PETROCELLI, BULGARELLI, PUGLIA, LEZZI
Dopo l'articolo 17, aggiungere, in fine, il seguente:
«Art. 17-bis.
(Disposizioni per favorire il completamento dello schema idrico
«Basento-Bradano»)
1. All'articolo 13 del decreto-legge 23 dicembre 2013, n. 145, convertito, con modificazioni, dalla legge 21 febbraio 2014, n. 9, sono apportate le seguenti modifiche:
a) al comma 1, primo periodo, le parole: ''Le assegnazioni disposte dal CIPE con le delibere n. 146 del 17 novembre 2006 e'' sono soppresse;
b) al comma 1, la lettera a) è soppressa;
c) al comma 1, nella lettera b), le parole: ''45 milioni'' sono sostituite dalle seguenti: ''29,362 milioni'';
d) al comma 4, il quarto e il quinto periodo sono soppressi.
2. Le risorse di cui alla delibera CIPE n. 146 del 17 novembre 2006 confluiscono nel Fondo di cui all'articolo 32, comma 6, del decreto-legge 6 luglio 2011, n. 98, convertito, con modificazioni, dalla legge 15 luglio 2011, n. 111, per essere successivamente riassegnate alla regione Basilicata per la realizzazione dell'intervento ''Completamento dello schema idrico Basento-Bradano – attrezzamento settore G''».
Dopo l'articolo 17, aggiungere il seguente:
«Art. 17-bis.
(Modifiche al decreto del Presidente della Repubblica 22 dicembre 1986, n. 917 in materia di deduzione per l'acquisto delle autovetture in uso agli agenti di commercio)
1.All'articolo 164 del decreto del Presidente della Repubblica 22 dicembre 1986, n. 917, comma 1, lettera b), ultimo periodo sostituire le parole ''50 milioni di lire'' con le seguenti ''40 mila euro''.
2. All'onere di cui al comma 1 valutato in 2 milioni di euro annui, si provvede per il 2014 mediante corrispondente riduzione del Fondo per interventi strutturali di politica economica, di cui all'articolo 10, comma 5, del decreto-legge 29 novembre 2004, n. 282, convertito, con modificazioni, dalla legge 27 dicembre 2004, n. 307 e a decorrere dal 2015 mediante corrispondente riduzione del Fondo speciale di parte corrente dello stato di previsione del Ministero dell'economia e delle finanze di cui alla tabella A allegata alla legge 27 dicembre 2013, n. 147».

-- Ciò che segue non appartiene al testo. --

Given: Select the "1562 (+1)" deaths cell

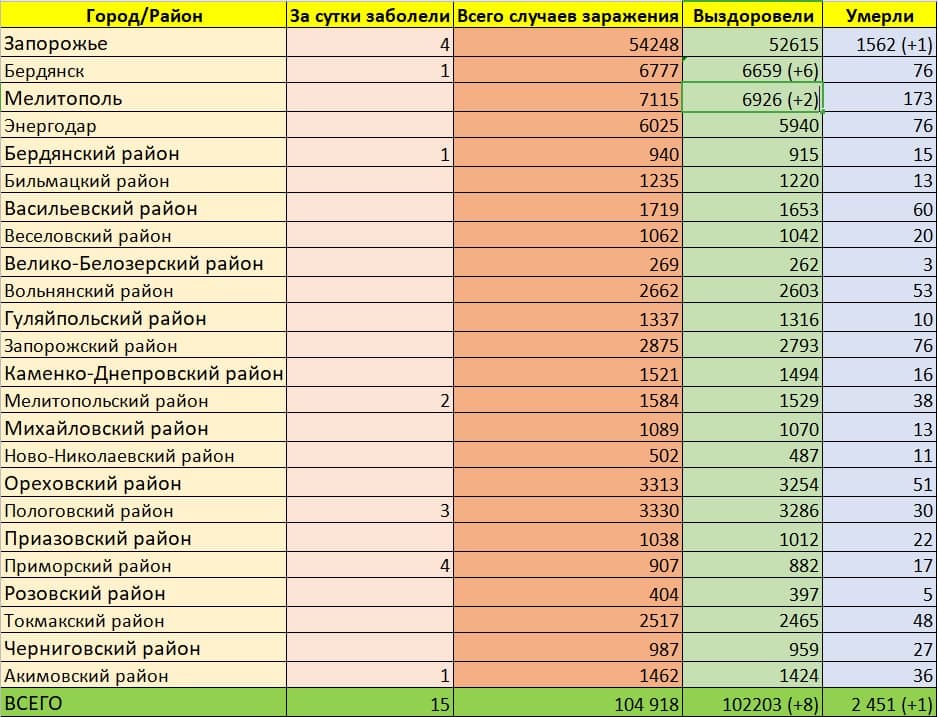Looking at the screenshot, I should pyautogui.click(x=878, y=44).
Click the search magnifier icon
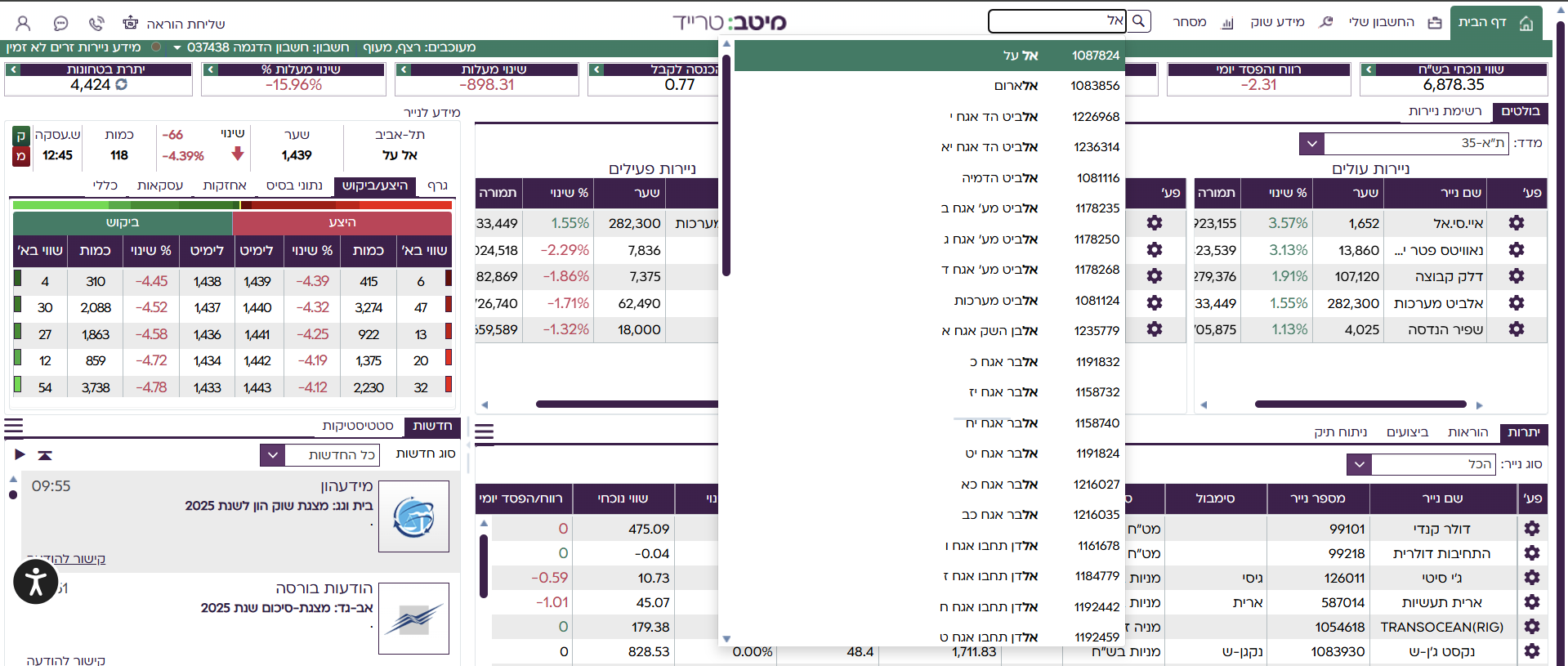Viewport: 1568px width, 666px height. 1139,21

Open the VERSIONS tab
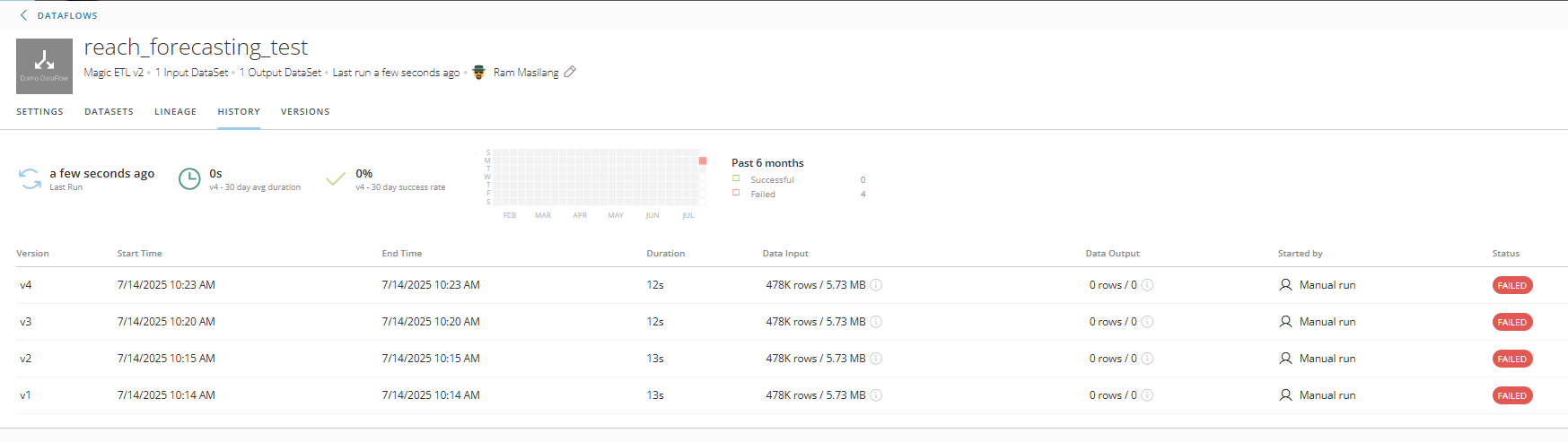coord(305,112)
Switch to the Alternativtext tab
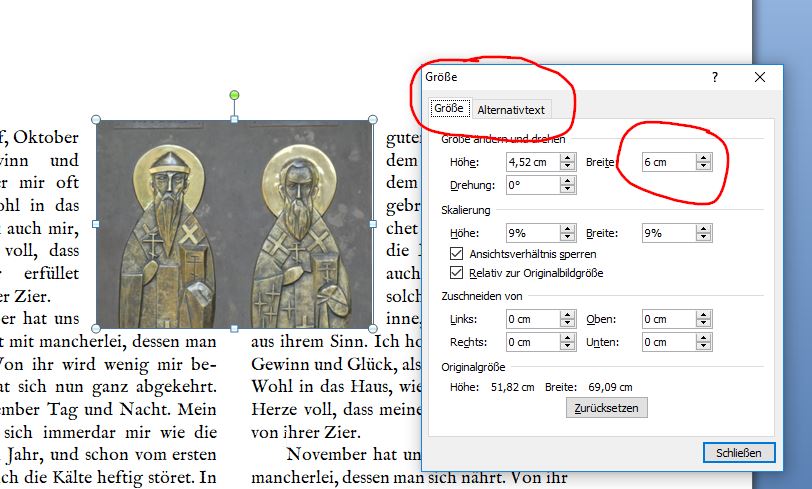Viewport: 812px width, 489px height. pos(511,109)
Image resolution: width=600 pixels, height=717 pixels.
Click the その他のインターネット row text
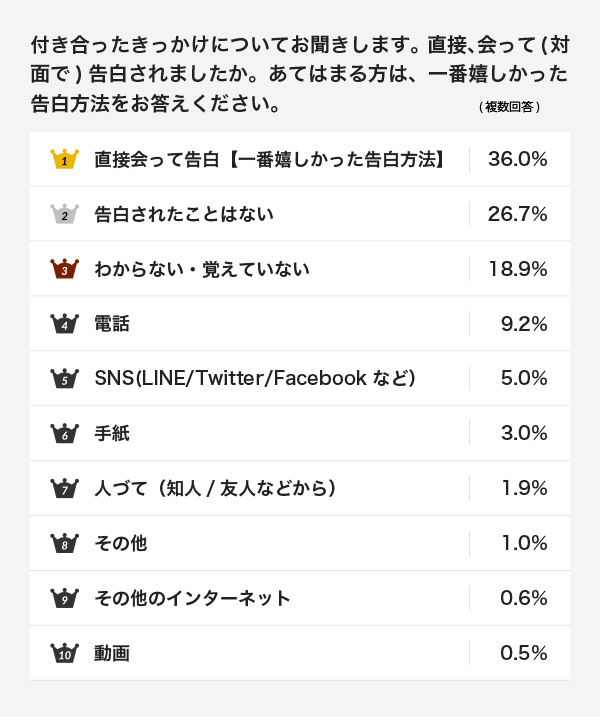(x=192, y=598)
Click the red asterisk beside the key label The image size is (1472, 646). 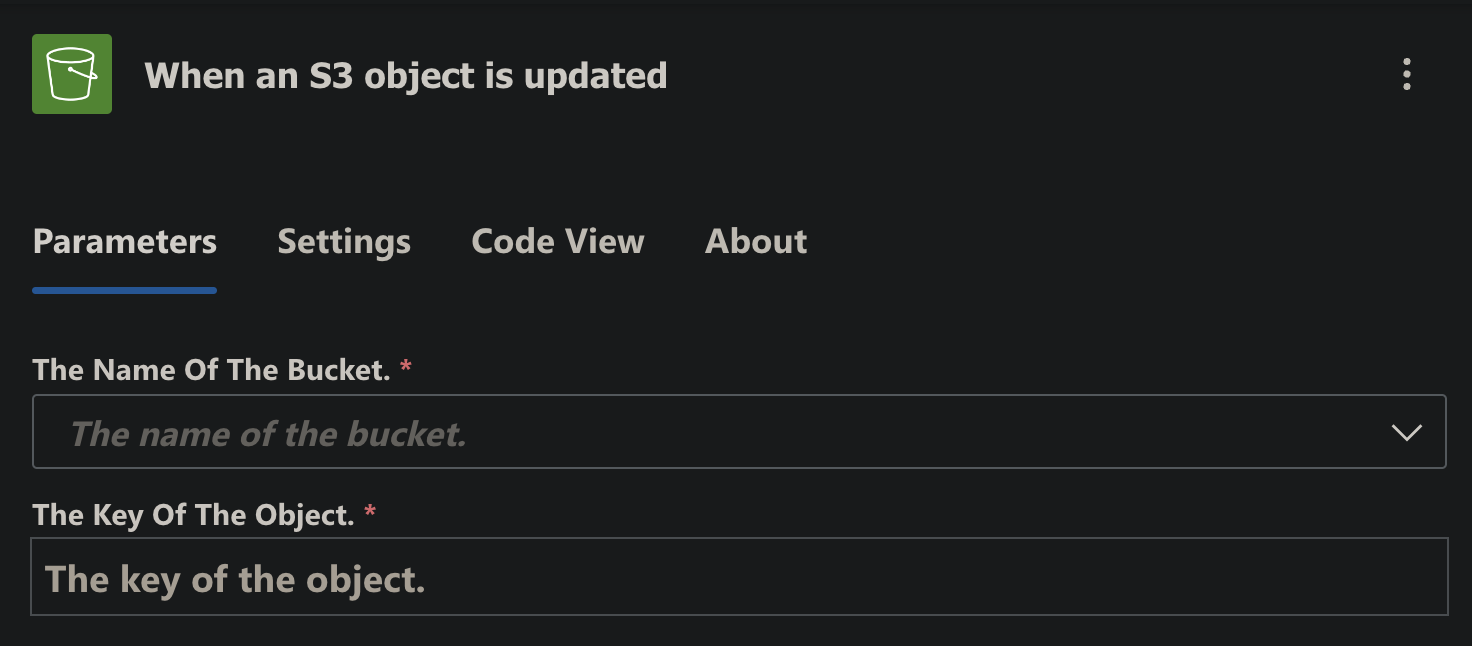pyautogui.click(x=370, y=511)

Dopo l'articolo 17, aggiungere il seguente:
«Art. 17-bis.
(Interpretazione autentica dell'articolo 39, comma 16,
della legge 23 dicembre 1994, n. 724)
L'articolo 39, comma 16, della legge 23 dicembre 1994, n. 724, nel testo modificato dall'articolo 2, comma 37, lettera m), legge 23 dicembre 1996 n. 662, deve essere interpretato, nel senso che il limite massimo di cubatura di 750 metri cubi di cui al comma 1 del richiamato articolo 39 non trova applicazione, al fine del calcolo dell'oblazione e dell'ottenimento del permesso di costruire in sanatoria, alle costruzioni abusive aventi destinazione produttiva, commerciale, artigianale e comunque, diversa da quella residenziale.».
Dopo l'articolo 17, aggiungere il seguente:
«Art. 17-bis.
(Disposizioni in favore del comune di Portici)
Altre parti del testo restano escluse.